In this study, the main complication was post-surgical pain as described in literature. At 4 weeks, 11 patients (5.6%) referred chronic inguinal pain with delayed return to sport activity. These 11 patients were submitted to medical treatment and physiotherapy. Chronic inguinal pain resolution and return to sport activity was reported by 5 patients after 3 months, 1 after 6 months and 2 after 9 months. Only 3 patients (1.5%) were unable to return to elite sport activity because of non-responsive chronic inguinal pain. In addition, in a long-term follow-up of 13 years, we reported a total of 5 cases (2.5%) of ID recurrence in previously asymptomatic patients.

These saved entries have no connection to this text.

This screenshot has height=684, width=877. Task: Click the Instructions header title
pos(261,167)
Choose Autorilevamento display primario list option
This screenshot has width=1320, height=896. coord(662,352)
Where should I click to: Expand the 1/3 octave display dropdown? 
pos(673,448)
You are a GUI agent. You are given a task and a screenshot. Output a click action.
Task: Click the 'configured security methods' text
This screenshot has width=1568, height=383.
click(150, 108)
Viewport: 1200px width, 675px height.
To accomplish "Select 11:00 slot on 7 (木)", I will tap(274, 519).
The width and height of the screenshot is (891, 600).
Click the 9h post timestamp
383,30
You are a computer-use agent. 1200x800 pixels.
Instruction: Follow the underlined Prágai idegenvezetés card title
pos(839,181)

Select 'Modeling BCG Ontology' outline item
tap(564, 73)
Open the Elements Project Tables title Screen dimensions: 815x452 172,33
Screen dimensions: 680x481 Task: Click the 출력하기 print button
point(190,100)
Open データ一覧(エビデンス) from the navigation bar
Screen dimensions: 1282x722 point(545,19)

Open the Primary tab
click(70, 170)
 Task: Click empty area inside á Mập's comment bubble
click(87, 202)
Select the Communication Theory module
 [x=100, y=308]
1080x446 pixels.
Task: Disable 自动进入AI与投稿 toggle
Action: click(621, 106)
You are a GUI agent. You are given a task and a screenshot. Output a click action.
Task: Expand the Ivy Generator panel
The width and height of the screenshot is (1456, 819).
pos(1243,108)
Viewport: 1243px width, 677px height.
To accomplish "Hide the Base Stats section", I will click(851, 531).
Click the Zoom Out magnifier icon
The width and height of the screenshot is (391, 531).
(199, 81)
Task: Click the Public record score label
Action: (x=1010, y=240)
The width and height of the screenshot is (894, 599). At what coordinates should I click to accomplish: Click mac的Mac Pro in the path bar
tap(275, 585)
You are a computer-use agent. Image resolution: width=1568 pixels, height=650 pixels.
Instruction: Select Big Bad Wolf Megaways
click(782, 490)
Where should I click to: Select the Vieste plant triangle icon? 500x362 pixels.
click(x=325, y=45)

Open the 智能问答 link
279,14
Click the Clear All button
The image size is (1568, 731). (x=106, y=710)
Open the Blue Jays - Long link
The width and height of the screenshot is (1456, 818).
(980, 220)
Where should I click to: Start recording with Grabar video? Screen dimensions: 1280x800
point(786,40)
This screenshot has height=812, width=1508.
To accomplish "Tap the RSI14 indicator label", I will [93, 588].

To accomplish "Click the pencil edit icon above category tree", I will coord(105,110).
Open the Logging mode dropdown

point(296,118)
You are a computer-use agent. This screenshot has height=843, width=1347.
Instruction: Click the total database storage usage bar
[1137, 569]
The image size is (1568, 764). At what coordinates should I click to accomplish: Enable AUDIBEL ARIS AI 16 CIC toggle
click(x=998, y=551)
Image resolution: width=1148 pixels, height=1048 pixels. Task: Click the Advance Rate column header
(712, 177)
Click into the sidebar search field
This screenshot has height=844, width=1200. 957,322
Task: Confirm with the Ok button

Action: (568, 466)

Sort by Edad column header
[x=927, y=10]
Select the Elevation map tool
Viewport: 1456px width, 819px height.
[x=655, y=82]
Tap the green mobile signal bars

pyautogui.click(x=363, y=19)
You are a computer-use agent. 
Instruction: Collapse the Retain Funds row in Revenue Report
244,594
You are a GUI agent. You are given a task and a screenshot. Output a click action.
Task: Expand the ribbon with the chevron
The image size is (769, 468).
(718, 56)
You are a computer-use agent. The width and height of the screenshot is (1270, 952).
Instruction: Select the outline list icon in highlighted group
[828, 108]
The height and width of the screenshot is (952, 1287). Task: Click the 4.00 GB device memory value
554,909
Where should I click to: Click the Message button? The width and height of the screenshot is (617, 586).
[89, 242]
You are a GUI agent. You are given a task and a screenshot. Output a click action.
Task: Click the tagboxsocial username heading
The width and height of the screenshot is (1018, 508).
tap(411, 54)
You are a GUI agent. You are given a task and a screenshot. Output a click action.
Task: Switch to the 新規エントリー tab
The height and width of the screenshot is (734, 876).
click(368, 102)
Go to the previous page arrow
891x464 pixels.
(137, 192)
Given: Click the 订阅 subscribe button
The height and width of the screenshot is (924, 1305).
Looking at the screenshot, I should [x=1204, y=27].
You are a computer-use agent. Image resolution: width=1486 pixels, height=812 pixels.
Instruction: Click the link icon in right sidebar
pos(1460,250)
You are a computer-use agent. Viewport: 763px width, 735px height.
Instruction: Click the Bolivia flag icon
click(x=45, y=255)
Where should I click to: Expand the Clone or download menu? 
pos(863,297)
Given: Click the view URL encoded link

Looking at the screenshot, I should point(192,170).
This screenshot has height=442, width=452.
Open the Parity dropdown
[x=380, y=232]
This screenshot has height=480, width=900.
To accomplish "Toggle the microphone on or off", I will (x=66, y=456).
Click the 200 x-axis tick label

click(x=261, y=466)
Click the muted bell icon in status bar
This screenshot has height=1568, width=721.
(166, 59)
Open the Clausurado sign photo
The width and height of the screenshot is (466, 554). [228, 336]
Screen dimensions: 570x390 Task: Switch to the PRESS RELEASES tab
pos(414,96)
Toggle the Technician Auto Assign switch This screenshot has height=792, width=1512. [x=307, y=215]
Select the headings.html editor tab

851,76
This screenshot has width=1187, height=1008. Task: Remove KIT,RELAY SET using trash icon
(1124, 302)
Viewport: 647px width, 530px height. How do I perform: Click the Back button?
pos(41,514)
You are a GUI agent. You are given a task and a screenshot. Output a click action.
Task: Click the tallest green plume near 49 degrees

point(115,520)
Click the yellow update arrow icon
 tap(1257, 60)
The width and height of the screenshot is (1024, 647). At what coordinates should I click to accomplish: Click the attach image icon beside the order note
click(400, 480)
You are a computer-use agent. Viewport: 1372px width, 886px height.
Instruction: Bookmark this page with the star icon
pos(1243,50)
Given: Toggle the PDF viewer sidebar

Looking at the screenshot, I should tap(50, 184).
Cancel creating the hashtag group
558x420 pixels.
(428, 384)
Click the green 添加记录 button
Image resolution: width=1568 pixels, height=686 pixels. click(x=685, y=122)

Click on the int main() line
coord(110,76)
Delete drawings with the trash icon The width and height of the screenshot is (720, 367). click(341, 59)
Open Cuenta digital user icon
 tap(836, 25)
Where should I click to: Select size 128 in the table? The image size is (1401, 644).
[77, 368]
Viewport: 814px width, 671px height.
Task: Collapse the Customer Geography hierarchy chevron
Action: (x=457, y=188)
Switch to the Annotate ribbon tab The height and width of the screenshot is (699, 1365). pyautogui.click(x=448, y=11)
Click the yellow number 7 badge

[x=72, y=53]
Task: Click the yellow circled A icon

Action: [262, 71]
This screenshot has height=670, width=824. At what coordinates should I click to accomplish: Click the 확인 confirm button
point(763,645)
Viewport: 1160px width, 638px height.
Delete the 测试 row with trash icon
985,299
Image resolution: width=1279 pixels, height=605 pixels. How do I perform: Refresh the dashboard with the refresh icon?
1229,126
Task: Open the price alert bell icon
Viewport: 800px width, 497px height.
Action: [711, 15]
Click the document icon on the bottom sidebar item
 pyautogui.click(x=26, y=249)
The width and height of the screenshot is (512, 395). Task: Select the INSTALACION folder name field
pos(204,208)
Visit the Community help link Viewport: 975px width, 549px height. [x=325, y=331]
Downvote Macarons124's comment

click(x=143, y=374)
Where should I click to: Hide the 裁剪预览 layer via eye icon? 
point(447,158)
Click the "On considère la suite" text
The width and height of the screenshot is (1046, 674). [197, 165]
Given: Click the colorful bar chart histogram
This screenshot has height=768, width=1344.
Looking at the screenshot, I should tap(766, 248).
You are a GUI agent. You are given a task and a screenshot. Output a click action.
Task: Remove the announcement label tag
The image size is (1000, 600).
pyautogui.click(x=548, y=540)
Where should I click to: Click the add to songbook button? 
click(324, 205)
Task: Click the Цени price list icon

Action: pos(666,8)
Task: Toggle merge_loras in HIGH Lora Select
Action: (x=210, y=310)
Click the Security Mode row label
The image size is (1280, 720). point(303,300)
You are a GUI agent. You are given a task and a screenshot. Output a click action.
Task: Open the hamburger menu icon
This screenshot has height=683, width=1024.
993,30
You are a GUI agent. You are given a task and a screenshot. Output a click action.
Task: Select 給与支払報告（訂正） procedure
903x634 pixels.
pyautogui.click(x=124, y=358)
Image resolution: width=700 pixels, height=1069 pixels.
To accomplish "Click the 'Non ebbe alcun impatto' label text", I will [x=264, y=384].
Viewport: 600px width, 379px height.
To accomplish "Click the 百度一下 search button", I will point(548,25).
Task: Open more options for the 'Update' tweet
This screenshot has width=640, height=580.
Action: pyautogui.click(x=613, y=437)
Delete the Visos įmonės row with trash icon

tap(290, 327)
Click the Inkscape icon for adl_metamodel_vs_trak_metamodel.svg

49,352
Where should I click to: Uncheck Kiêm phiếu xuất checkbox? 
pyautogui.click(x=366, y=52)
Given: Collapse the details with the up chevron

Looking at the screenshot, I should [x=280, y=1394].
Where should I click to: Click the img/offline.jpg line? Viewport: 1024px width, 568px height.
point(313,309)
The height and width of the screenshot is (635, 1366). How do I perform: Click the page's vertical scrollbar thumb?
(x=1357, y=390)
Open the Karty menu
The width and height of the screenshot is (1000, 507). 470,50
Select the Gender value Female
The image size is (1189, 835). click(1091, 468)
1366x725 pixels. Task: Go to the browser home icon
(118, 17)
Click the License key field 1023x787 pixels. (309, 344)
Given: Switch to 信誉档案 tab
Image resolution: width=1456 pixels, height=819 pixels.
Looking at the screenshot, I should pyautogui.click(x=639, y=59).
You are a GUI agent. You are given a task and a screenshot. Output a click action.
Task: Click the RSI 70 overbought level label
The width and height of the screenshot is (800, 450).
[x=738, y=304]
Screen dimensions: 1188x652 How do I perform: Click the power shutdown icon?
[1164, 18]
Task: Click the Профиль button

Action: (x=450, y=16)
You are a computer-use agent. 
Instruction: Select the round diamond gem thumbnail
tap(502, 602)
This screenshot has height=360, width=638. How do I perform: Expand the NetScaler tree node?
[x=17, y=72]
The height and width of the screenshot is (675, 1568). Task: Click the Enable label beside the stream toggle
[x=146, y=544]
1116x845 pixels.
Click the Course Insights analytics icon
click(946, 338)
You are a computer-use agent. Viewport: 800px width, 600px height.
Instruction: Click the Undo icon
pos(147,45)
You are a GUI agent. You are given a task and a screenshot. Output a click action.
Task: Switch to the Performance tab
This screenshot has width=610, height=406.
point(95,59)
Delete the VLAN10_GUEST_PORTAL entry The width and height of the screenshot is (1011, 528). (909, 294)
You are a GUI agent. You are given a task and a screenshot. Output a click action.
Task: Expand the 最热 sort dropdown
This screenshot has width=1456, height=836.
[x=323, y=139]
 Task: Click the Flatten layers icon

Since this is a retrospective study, it was not possible to characterize the temporal dynamics of postoperative pain intensity and this could be considered a limitation of this study. All the pain symptoms were retrieved by analysing past clinical reports and contacting patients at the time of the study. Furthermore, the first 15 patients of this series were not submitted to a preoperative dUS due to a not fully standardized diagnostic and treatment protocol for ID. This could be considered another possible limitation of this study.
Despite the fact of being retrospective, this study could give important details further confirming previously published data in literature. This study evaluates a wide surgical period (13 years) with a long-term follow-up. Moreover, all cases have been highly standardized by performing high-quality ultrasound preoperative evaluation and a standardized surgical procedure in a single surgeon setting.
To our knowledge, this series is the widest described single operator TAPP experience in ID in literature. We further demonstrate the efficacy and safety of TAPP technique in ID treatment.